* [THE PROBLEM]:
Check every line below for the string "computer", and copy the lines that contain it.

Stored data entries
________________

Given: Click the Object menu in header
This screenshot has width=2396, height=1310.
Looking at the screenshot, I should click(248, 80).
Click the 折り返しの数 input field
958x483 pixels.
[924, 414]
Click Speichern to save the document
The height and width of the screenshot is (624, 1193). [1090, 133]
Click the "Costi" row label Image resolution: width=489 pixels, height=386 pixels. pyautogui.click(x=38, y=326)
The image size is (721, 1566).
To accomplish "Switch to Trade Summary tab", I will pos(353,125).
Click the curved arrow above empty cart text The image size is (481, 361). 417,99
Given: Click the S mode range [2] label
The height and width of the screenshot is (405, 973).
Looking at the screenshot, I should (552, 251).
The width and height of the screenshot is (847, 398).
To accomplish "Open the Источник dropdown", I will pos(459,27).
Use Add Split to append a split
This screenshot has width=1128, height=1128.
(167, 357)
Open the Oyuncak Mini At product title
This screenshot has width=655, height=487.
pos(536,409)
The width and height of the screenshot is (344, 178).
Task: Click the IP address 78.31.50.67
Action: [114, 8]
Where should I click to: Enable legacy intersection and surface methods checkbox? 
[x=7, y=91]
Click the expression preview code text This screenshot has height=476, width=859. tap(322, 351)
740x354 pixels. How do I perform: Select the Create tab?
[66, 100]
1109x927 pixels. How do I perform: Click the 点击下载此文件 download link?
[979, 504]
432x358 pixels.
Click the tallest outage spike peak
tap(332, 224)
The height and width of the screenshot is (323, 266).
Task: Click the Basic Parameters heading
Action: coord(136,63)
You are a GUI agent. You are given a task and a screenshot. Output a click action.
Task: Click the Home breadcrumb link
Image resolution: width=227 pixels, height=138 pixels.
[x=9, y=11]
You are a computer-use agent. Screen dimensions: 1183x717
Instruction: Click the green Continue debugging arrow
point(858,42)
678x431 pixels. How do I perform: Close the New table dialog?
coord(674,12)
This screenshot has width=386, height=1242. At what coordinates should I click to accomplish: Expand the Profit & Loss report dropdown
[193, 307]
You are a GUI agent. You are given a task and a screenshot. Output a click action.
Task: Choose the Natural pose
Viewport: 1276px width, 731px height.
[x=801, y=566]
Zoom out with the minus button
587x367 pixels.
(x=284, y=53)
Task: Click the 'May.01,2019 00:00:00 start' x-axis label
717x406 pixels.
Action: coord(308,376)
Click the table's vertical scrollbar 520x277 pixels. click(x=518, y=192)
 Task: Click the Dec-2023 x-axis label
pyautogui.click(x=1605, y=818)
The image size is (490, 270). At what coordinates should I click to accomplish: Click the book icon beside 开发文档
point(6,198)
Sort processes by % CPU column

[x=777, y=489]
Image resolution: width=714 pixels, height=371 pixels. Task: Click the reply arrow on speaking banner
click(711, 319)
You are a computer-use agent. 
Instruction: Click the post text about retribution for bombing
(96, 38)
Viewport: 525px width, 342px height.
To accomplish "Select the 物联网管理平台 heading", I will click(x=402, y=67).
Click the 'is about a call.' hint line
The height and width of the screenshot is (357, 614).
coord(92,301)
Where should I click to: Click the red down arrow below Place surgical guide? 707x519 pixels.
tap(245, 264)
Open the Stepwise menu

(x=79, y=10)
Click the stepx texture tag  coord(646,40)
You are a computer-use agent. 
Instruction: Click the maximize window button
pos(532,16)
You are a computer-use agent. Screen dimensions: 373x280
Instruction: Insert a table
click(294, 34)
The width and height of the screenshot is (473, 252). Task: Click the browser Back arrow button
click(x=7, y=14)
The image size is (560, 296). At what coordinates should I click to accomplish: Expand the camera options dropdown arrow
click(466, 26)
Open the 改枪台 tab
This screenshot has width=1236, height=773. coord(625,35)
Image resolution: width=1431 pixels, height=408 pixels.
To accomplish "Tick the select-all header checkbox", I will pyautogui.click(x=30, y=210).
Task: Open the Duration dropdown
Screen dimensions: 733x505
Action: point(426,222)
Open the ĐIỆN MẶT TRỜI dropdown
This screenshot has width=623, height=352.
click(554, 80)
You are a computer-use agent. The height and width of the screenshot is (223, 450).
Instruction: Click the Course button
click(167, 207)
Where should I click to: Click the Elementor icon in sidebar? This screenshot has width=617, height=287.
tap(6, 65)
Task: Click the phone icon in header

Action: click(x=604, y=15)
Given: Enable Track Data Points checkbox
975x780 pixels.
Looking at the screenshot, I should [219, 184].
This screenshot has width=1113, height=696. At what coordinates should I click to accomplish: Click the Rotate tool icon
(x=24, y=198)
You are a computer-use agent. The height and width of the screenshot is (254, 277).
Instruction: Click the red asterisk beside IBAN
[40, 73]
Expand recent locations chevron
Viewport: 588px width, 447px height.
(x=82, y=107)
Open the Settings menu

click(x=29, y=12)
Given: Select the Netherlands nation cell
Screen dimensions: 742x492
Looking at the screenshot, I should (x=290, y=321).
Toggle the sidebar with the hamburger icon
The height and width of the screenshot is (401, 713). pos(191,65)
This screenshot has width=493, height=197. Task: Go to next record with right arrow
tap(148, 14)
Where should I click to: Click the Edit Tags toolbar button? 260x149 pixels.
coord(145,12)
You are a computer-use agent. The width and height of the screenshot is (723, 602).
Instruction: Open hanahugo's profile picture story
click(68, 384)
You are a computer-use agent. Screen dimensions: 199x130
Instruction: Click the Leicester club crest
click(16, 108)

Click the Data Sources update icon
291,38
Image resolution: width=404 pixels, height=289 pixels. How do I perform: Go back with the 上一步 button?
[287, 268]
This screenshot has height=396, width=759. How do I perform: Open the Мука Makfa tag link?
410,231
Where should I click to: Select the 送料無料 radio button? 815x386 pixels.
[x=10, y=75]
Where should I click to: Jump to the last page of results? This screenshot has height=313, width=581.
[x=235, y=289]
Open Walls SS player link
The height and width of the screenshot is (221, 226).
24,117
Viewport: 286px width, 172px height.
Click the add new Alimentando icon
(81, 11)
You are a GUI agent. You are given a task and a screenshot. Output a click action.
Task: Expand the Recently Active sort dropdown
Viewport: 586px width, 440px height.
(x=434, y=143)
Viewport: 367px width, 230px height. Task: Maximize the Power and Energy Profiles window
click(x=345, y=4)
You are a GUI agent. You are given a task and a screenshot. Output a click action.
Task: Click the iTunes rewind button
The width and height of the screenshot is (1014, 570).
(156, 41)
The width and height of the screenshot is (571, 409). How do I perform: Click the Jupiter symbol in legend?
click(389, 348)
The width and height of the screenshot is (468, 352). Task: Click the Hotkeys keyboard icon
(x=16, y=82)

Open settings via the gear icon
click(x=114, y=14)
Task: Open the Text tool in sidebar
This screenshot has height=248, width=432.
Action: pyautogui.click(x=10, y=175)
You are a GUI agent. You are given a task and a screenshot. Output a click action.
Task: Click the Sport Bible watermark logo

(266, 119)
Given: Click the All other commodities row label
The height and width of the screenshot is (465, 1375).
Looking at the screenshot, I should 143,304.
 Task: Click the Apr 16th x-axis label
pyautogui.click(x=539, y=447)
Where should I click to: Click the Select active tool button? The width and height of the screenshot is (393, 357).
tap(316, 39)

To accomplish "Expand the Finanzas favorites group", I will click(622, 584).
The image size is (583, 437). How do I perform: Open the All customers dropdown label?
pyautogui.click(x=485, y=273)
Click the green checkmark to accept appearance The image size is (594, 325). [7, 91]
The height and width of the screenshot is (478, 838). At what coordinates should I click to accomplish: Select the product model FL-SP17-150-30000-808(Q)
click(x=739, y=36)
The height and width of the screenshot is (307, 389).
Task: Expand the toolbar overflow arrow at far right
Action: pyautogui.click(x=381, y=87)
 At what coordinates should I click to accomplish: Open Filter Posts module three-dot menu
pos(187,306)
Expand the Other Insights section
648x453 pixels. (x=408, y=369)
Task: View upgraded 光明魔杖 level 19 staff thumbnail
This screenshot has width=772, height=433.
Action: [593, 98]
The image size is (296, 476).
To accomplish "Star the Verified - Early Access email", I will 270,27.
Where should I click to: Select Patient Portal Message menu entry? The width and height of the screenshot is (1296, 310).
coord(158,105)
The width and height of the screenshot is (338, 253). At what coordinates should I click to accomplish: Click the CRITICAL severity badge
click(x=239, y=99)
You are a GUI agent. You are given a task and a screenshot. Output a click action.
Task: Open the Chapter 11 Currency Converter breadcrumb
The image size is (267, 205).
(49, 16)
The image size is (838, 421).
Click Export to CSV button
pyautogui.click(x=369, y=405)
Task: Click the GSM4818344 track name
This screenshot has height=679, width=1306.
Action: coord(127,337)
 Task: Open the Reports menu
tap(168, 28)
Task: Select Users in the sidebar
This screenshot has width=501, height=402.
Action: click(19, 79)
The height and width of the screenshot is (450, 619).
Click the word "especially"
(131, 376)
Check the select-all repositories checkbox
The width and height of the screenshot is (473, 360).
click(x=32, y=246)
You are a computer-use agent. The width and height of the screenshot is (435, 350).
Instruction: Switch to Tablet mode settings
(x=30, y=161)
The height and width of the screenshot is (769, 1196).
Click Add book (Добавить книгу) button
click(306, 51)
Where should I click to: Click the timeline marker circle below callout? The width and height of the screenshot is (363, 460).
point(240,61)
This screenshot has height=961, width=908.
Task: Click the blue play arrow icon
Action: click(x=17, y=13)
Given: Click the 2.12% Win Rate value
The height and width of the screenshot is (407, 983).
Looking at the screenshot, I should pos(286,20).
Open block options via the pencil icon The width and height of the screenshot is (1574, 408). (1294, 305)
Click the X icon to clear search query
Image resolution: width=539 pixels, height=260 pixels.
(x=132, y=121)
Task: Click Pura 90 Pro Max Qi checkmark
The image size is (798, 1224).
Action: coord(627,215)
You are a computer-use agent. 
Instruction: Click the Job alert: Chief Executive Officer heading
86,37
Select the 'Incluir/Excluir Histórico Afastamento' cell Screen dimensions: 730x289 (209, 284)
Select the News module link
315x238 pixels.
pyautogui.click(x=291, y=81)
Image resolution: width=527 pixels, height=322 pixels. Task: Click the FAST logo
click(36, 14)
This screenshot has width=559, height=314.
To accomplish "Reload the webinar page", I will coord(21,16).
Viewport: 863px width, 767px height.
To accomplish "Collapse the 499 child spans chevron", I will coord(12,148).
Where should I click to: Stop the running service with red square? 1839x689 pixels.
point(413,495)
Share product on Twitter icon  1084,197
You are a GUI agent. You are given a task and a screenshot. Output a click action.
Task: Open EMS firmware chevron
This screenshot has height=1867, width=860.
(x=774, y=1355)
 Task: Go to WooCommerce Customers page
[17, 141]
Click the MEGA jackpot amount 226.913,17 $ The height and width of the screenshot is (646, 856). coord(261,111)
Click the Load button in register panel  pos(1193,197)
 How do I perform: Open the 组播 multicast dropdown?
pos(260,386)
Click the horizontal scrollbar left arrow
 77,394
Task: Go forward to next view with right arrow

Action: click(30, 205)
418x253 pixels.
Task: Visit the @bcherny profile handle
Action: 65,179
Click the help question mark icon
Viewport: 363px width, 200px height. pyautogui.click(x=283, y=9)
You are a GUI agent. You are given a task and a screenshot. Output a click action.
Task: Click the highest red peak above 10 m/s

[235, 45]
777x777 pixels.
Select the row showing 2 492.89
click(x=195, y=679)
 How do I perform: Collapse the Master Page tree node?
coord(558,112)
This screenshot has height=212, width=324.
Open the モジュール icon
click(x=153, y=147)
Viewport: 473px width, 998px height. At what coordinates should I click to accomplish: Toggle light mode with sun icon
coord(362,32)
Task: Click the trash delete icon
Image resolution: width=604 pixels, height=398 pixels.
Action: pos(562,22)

________________

* [RESULT FOR THIS EXERCISE]:
You are a computer-use agent. Screen dimensions: 1183x717
You are a computer-use agent. 
You are a computer-use agent. 
You are a computer-use agent. Screen dimensions: 373x280
You are a computer-use agent. The height and width of the screenshot is (223, 450).
You are a computer-use agent. The height and width of the screenshot is (254, 277).
You are a computer-use agent. The width and height of the screenshot is (723, 602).
You are a computer-use agent. Screen dimensions: 199x130
You are a computer-use agent. The width and height of the screenshot is (435, 350).
You are a computer-use agent. 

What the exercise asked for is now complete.